| HN Mirror

Y	Hacker News new \| ask \| show \| jobs

by dlisboa 796 days ago

> Keeping all of your application logs and telemetry forever is expensive, and I can't recall a single time when having more than a day's with of history was ever useful in tracking down an operational issue.

A day is a pretty small window, I'd say a week or a bit more is good enough for most orgs. That way you can compare specific endpoints/code between deploys, answering questions like "was this endpoint this slow last week too or did I break it?". Some issues take a few days to brew and having historical data is important in debugging. Many orgs don't do load testing at all or have any real performance analysis done before things crash.

Log retention is also directly tied to how fast and easily can you detect and recover from issues.

1 comments

jedberg 796 days ago

> Log retention is also directly tied to how fast and easily can you detect and recover from issues.

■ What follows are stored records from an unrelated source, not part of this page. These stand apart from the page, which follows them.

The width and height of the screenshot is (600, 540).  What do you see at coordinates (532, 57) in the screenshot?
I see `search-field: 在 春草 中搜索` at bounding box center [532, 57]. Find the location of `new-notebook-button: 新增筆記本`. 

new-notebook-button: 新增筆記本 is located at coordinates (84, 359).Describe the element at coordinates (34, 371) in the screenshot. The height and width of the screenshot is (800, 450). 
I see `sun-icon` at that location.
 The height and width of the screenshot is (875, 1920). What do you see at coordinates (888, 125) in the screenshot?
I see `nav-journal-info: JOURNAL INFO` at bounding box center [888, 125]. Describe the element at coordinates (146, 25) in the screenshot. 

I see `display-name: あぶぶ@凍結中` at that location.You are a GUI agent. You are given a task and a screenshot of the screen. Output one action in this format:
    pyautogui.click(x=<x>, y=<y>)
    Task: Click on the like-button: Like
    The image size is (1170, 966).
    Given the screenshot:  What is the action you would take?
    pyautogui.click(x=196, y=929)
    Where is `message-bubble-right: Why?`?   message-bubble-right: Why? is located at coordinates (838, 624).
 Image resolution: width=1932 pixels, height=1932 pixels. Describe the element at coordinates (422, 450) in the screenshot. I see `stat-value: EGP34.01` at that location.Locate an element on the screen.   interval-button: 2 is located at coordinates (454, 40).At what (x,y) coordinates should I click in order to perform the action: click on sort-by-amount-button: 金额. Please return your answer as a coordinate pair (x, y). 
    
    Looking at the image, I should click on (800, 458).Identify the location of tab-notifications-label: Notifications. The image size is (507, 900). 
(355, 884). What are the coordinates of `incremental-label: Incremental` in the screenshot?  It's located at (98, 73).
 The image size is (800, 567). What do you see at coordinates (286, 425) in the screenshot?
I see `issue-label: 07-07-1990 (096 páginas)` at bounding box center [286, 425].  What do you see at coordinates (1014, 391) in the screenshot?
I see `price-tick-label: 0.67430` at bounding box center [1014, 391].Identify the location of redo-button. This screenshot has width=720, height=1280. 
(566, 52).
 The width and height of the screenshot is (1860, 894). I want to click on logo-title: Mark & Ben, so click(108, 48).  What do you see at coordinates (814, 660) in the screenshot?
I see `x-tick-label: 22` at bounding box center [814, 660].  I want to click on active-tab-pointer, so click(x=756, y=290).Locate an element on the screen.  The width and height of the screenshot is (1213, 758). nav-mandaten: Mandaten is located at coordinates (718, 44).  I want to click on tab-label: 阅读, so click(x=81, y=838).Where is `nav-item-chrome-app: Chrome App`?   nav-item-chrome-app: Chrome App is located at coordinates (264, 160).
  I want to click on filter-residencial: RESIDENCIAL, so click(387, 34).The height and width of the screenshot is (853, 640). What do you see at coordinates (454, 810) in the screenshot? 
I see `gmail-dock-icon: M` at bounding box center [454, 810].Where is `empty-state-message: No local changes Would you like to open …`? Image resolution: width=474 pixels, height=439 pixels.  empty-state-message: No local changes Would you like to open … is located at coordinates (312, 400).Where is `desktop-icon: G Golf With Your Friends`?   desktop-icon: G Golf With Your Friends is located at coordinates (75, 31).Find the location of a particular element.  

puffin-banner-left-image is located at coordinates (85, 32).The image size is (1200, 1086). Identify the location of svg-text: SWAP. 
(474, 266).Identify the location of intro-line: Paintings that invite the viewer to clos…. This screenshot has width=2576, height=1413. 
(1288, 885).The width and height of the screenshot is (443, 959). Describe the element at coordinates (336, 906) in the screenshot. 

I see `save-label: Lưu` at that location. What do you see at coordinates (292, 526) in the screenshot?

I disagree. Every issue I've ever debugged, I did a tail -f on the logs. I can't recall ever searching the old logs.

Even if it takes a few days for an issue to brew, usually the logs right now will show the issue. Or if they don't, then you can turn on the logs and have them in a few days time. It's so rare that it's almost never worth keeping the logs around just for that one case where an old log might lead to resolution, and rarely does one have time during an active incident to look at old logs anyway.